Translation:What is the trouble?
The thing is sometimes Duolingo is very literal and sometimes is interpretative... Like this.
So the kanji is a guy laying on a bed, seemingly in a coma (こま). I like it.
The kanji was actually a wood surround by walls, leaving no room to grow. But man, I like your interpretation of a guy (while having a extra limb... Or something big between the legs( ͡° ͜ʖ ͡°))
I always remembered it as "Thursday in a box", but I like this much better XD
Shinpai would be a better word for worry. Komatta is troubled or bothered.
I think what Jacques is getting at is that troubled is essentially a synonym for worried. I too was thinking "What were you troubled by" or "What was troubling you."
I think this is the better answer. It treats troubling as a verb, which is how it is in Japanese as well.
The Japanese sentence is in the past tense, so what TROUBLED you should be okay
"Komaru" is one of those Japanese verbs that references something in the past to tell you about the present. Something happened, and now you are in the state of being troubled. When you ask "nani ga komarimashita ka?" you are seeing that the person is currently troubled, and are asking what happened to cause that state.
Another example of this kind of verb behavior would be saying "kaze o hikimashita", which literally means "I caught a cold", but is explaining that now, currently, you have a cold.
"I caught a cold" is actually a good example, as you have the same construct in English there. "Caught" is past tense, but is often used in a context where you imply that you currently have a cold. E.g. "How're you doing? - Not great, I caught a cold."
Or, for that matter, consider the even more ubiquitous "I have got" to mean you possess something, where "got" is past tense.
Yes...it is in the past tense, so their translation is incorrect I, speaking to my Japanese husband, probably would be asking him: What was the problem? What was wrong?...again, idiomatic, not necessarily a LITERAL translation
I don't think this Japanese sentence is appropriate when someone wants to ask someone who seems to be in trouble...
I would ask,「何（なに）かありましたか？」、「何（なに）かお困（こま）りですか？」、「どうかしましたか？」or「どうしたんですか？」
「何（なに）がこまりましたか？」this is asking about a sort of specific things,
I agree this sentence sounds a little off. It sounds like person A said something like "こまりましたねえ..." and person B is like "何が'こまりました'？？？".
Also I want to add, if I wanted to say the English answer in Japanese I would say "Nani o nayande iru n desu ka?" (Sorry about no Japanese keyboard)
I wrongly thought it meant: "What got you in trouble?" How would you translate this sentence?
I think that idiomatically, you would have been good with that, but they have to try to stick as closely to the literal, textbook translation as possible...
Some Japanese constructions use past tense to express a present meaning, in the sense of, you became troubled at some point in the past, and you are (we're assuming) still troubled as a result of that.

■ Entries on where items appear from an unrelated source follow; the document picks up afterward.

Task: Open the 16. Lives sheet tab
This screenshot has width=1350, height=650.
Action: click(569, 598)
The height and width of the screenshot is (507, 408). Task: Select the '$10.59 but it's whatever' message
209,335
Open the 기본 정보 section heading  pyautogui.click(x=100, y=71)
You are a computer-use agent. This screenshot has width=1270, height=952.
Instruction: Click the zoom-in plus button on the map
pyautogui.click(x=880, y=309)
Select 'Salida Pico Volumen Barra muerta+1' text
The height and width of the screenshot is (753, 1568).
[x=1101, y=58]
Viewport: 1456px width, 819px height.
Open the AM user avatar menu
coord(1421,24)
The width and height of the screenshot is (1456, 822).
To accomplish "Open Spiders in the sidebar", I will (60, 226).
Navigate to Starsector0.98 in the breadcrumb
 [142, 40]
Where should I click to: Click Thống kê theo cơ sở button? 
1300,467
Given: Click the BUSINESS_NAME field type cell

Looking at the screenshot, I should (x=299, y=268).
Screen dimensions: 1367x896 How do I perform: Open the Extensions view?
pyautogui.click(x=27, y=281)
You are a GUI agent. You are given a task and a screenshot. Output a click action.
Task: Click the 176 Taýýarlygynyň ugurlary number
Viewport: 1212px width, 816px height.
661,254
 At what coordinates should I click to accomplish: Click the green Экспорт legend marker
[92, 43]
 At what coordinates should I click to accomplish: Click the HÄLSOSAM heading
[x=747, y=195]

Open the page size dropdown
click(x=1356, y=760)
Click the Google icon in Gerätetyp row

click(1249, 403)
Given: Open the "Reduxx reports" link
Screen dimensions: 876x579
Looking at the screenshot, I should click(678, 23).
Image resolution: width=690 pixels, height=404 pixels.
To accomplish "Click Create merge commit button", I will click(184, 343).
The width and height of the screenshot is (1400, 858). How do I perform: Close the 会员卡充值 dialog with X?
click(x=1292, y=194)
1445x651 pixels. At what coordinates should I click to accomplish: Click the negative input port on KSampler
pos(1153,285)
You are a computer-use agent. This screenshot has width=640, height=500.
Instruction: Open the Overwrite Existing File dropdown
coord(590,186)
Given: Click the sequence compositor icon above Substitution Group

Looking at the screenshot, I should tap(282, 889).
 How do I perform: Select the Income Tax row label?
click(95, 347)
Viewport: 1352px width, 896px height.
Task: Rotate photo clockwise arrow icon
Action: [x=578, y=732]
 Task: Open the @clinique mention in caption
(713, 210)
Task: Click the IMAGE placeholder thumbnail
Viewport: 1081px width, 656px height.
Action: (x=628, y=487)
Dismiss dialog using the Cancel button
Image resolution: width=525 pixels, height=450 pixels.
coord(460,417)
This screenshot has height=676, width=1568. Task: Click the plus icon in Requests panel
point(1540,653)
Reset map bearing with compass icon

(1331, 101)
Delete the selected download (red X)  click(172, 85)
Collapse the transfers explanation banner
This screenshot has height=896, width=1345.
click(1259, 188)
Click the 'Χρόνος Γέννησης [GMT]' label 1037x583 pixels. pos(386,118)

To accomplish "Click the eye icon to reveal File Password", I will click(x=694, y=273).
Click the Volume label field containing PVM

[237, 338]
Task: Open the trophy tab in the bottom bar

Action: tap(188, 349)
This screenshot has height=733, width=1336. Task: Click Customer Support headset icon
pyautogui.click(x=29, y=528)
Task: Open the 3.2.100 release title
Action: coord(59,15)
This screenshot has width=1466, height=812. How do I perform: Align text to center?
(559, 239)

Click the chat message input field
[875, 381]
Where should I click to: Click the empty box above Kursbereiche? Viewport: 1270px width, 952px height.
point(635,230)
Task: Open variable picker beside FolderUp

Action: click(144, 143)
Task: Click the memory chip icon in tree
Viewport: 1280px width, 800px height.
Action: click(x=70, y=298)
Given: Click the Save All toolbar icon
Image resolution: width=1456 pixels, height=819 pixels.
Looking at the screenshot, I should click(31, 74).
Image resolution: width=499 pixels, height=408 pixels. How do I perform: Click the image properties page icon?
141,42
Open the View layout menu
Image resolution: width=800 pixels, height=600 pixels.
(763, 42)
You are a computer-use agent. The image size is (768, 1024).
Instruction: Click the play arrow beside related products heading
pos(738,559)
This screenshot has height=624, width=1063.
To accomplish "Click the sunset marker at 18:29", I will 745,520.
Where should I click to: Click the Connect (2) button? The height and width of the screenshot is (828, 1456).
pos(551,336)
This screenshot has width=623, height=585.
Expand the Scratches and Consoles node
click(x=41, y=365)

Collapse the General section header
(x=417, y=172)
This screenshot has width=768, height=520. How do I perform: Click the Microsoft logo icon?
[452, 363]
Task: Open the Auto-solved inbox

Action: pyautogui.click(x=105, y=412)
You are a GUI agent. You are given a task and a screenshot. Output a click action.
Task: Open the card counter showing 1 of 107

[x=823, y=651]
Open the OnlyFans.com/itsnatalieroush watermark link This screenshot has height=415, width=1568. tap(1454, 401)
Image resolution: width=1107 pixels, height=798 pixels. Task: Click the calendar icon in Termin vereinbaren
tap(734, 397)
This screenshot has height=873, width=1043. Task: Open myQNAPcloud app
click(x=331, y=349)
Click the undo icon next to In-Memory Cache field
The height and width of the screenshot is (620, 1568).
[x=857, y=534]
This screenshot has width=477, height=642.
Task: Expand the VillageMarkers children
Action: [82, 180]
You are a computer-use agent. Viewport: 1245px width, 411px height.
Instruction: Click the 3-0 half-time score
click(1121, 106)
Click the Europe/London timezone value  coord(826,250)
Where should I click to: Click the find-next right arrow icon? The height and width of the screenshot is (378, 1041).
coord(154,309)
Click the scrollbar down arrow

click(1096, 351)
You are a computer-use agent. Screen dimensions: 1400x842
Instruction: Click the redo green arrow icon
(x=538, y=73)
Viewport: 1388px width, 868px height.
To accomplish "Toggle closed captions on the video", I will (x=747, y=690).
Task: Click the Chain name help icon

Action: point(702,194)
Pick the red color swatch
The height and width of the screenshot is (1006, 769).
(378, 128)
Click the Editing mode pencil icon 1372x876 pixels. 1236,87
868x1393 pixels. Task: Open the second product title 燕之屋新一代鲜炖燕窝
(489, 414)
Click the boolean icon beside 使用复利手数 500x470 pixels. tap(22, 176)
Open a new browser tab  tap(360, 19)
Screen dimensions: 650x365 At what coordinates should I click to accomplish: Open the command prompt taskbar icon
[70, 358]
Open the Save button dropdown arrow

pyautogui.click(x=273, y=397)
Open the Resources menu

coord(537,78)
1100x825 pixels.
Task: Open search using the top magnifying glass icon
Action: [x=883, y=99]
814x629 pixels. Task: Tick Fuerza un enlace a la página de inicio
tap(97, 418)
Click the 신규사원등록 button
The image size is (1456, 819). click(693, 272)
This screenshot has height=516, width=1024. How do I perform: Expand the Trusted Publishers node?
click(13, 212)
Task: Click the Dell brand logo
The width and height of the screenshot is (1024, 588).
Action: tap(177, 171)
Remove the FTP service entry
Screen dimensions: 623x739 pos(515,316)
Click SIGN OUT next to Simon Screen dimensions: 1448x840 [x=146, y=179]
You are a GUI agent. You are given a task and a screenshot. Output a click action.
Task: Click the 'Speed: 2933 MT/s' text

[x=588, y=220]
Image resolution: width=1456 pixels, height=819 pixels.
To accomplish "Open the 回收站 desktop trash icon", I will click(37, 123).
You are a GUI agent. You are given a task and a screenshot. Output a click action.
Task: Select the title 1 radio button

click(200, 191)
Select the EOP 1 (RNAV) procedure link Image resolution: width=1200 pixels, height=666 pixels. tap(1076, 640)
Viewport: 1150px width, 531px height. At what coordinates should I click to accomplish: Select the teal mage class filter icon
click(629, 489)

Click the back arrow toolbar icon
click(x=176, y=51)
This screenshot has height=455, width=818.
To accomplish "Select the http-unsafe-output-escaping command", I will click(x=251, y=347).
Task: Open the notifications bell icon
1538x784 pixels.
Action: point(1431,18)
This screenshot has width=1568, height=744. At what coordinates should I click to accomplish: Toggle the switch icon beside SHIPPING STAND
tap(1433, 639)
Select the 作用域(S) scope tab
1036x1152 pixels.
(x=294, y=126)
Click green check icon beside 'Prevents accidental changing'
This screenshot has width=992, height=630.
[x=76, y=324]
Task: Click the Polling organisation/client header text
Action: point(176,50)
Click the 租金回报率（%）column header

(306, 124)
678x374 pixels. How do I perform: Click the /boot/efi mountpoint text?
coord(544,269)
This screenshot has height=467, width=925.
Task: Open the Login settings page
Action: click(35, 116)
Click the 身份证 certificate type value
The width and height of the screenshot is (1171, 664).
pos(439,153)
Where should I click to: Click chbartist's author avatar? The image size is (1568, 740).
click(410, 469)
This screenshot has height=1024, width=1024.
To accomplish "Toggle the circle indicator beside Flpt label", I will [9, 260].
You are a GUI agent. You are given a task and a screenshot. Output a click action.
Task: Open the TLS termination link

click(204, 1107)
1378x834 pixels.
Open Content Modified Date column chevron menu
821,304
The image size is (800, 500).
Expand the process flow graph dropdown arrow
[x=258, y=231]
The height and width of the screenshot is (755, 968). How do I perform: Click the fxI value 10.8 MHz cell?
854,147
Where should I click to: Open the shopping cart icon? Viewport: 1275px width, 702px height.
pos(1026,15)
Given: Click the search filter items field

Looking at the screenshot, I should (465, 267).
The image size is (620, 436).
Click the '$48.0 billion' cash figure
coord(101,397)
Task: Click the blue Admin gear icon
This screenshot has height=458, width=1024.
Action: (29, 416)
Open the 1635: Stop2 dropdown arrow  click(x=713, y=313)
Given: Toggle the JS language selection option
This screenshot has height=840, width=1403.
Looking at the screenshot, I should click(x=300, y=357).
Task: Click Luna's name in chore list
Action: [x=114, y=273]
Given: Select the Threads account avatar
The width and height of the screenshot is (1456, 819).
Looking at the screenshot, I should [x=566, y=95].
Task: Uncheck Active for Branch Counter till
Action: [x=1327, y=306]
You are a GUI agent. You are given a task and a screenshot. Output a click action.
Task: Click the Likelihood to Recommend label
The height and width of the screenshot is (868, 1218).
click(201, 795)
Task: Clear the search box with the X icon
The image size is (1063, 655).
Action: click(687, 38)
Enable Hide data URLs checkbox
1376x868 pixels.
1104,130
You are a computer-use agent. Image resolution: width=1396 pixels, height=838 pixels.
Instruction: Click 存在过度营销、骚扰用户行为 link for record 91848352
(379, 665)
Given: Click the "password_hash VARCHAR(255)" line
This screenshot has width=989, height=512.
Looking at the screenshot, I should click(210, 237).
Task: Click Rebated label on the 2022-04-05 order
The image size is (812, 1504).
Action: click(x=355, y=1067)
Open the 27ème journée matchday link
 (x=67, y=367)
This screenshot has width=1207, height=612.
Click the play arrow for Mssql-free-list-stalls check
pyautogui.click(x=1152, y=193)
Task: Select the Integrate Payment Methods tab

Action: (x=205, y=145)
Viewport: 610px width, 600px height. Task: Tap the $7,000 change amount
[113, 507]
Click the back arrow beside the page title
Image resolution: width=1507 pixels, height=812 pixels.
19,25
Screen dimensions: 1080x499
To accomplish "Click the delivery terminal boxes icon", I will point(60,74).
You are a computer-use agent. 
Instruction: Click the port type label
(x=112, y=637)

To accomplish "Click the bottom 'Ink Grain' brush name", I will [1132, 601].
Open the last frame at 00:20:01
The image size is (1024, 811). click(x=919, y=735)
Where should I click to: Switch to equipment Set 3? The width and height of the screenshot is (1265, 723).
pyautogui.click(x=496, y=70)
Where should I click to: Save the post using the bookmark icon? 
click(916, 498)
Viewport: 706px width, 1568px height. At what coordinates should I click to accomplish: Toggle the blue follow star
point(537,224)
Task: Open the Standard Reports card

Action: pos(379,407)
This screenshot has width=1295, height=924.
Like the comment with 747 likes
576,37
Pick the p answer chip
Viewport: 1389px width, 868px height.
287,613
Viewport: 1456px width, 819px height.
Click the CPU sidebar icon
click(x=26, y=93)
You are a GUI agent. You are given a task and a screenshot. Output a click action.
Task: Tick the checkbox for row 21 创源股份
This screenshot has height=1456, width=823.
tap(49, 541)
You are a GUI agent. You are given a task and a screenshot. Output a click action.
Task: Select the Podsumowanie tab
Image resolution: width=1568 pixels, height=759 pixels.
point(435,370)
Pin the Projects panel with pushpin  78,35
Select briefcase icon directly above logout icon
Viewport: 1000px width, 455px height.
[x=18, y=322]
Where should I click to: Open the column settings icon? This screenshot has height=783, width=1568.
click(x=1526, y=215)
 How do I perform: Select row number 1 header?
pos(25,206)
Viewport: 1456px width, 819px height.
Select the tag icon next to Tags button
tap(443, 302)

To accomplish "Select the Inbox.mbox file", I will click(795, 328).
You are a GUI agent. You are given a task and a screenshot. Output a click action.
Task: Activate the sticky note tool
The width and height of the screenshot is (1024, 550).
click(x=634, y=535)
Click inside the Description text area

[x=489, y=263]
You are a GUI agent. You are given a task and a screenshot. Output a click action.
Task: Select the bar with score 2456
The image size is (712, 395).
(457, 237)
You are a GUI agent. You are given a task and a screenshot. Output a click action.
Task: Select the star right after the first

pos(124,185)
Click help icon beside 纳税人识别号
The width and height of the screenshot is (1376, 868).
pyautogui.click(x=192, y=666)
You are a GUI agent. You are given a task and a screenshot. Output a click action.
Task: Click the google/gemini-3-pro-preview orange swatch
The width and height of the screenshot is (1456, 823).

IsolaCiao gave the example of "I caught a cold", which is the same principle applied to English.
since こまります means "be in trouble" and the subject is 何, i wouldve thought the litteral translation would be "what was in trouble? "
"what was troubling you?" is an acceptable and frankly better translation than their. This app is very frustrating
I've explained in another comment in this thread, but the translation is not wrong, the verb in the past tense reflects that something happened that has resulted in you currently being in a state of trouble. A Japanese person says こまりました (komarimashita) when they are in a current state of trouble.
I feel like "What's bothering you" should also be accepted. Or maybe this is a very Midwestern way of speaking? Do other people not say this?
What were you in trouble?← Is this a mistake?
My English confidence is running down "(-""-)"
You can say "why were you in trouble?", but not "what".
"What" is the subject, so the verb is "was" or "is". The object is "the trouble".
It's a difficult sentence to translate even for native English speakers :)
Thanks for your advoce. I tried to create it in a passive style.
What were you troubled?
"What is the problem?"is not correct?, i understand the literal translation is trouble but does problem not sound like a better translation in english for this case?
I would translate this as "is there something troubling you?" "is something the matter?". I don't know..the provided one just does not ring well to me
"Komarimashita", even though it is in the past tense, means that you are right now currently troubled.
Would you say this in English? What's the matter? What's the problem? But "what's the trouble?" sounds incorrect. Whats troubling you? Maybe.
I have heard "What's the trouble," though not nearly as commonly as the other phrases you mention.